Although one would think that a financial rescue act at this time would be directed at addressing just the financial impact on local governments directly related to the pandemic, that is not the case with this broad stimulus package.


Yes, each of our local municipalities, as well as neighboring ones, incurred unexpected expenses in dealing with the COVID-19 pandemic. The good news has been that state shared revenues have not dipped as much as expected, and property taxes are holding steady. Which means the influx of federal dollars can – and should – be carefully studied for how to best be utilized for any community.


Birmingham City Manager Tom Markus rightly analyzes the situation as one where “we should say you should spend it on a one-time expenditure because the money isn't ongoing. It's a lot more than in past stimuluses. I'd say to my commissioners that capital expenditures may be an area, where it's of community-wide benefit, that we may want to look at.”


Birmingham budget talks will take place in May, prior to the fiscal year ending June 30, and Markus anticipates the stimulus money to be part of the discussions.


Bloomfield Township Treasurer Brian Kepes noted, “We clearly have spaces to utilize it,” but township staff is continuing to study the bill, and are speaking with the Oakland County Treasurer's office to see if there are ways to collaborate on joint infrastructure projects or if there are constraints. One area, noted Kepes, where the money cannot be used for is pensions.


Birmingham and Bloomfield Township are on the right track. There is no rush to spend the stimulus dollars – which can be spent between now and 2024. It's important for local municipalities and counties to take their time, analyze needs and wants before plunging in – because once the money is spent, it's gone. We believe it is critical to not start any new, ongoing programs that would then become ongoing costs for a community once the stimulus money disappears. We've seen that playbook in the past with federal programs – and the ending never changes.

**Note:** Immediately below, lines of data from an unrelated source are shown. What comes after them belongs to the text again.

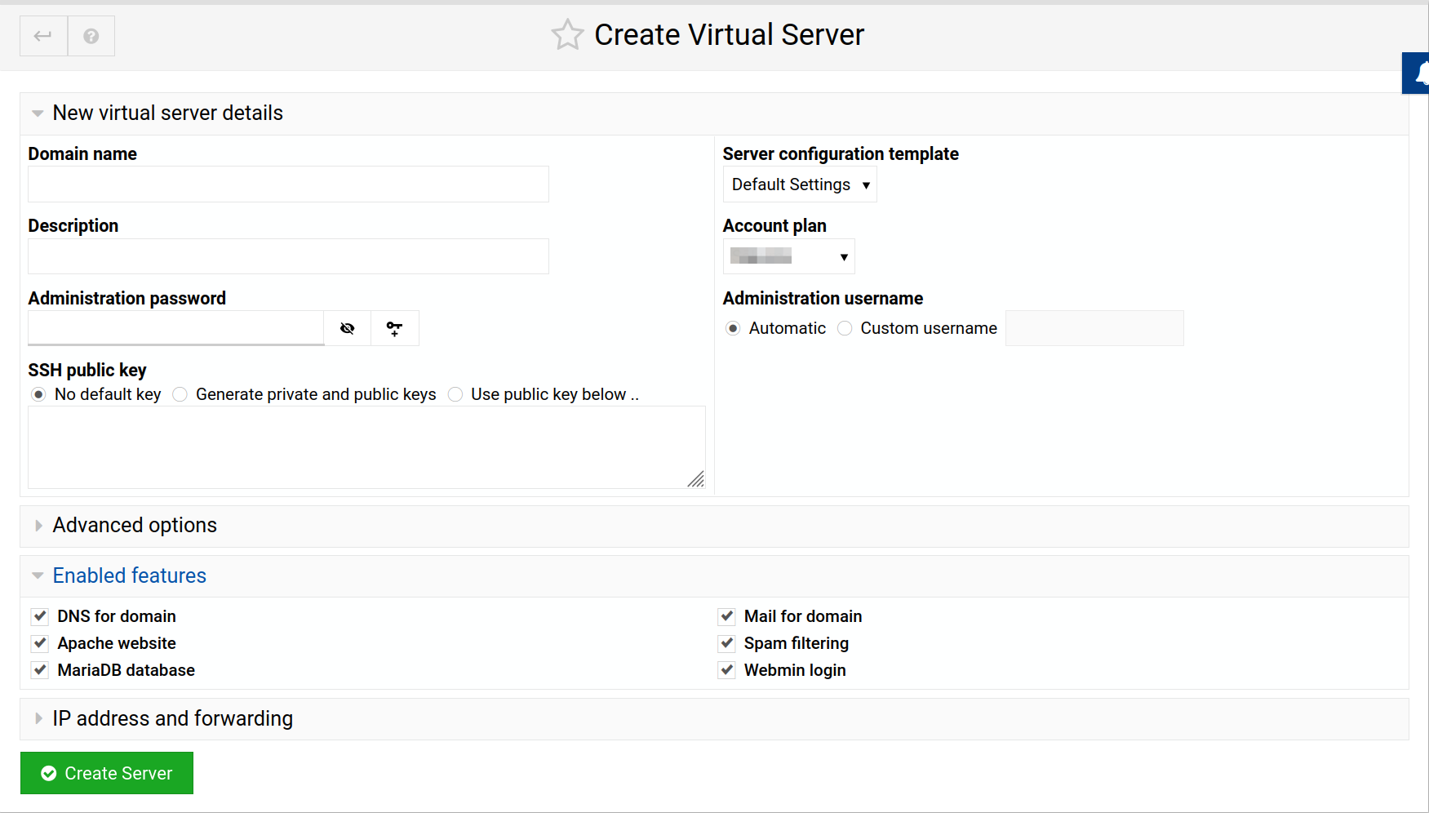The height and width of the screenshot is (813, 1429).
Task: Collapse the Enabled features section
Action: pyautogui.click(x=129, y=576)
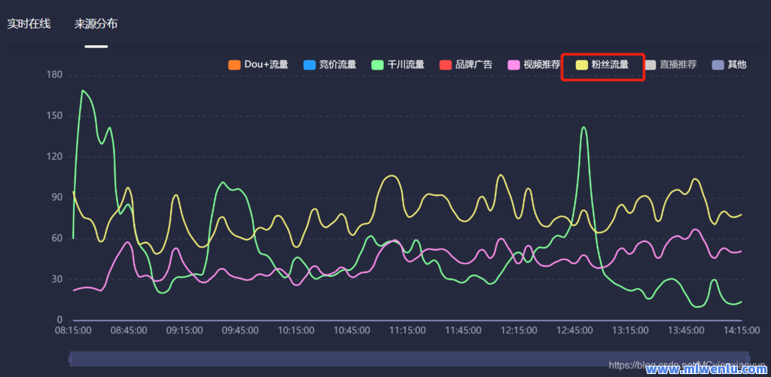The image size is (771, 377).
Task: Click the 千川流量 green legend swatch
Action: click(378, 65)
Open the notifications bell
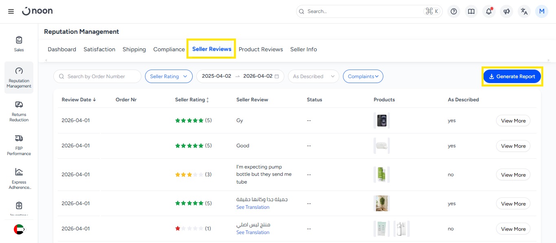The height and width of the screenshot is (243, 556). [489, 11]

Whether choosing to restore depleted funds, such as Birmingham's parking fund, which has lost well over $1 million in revenue due to the city's wise consideration of retail, restaurant and business needs during the pandemic and their continued response to not charge for monthly parking passes for employees and parking at the city's structures, or to help offset construction costs at a park or for the 2024 S. Old Woodward reconstruction project, there are spending options that should be discussed, debated and discussed some more, before final approvals are made. Ditto in Bloomfield Township and Bloomfield Hills.


Meanwhile, municipalities must keep in mind that what is finally allowed as a legitimate expense for the federal stimulus money has yet to be determined. Attorneys general in a number of states are already questioning language in portions of the new stimulus act – specifically whether states are losing their authority to design their own fiscal policies – and some of these finer points will be determined in what is shaping up to be court challenges in the days ahead.


So there's no rush to determine how this local windfall should be spent over the next several years.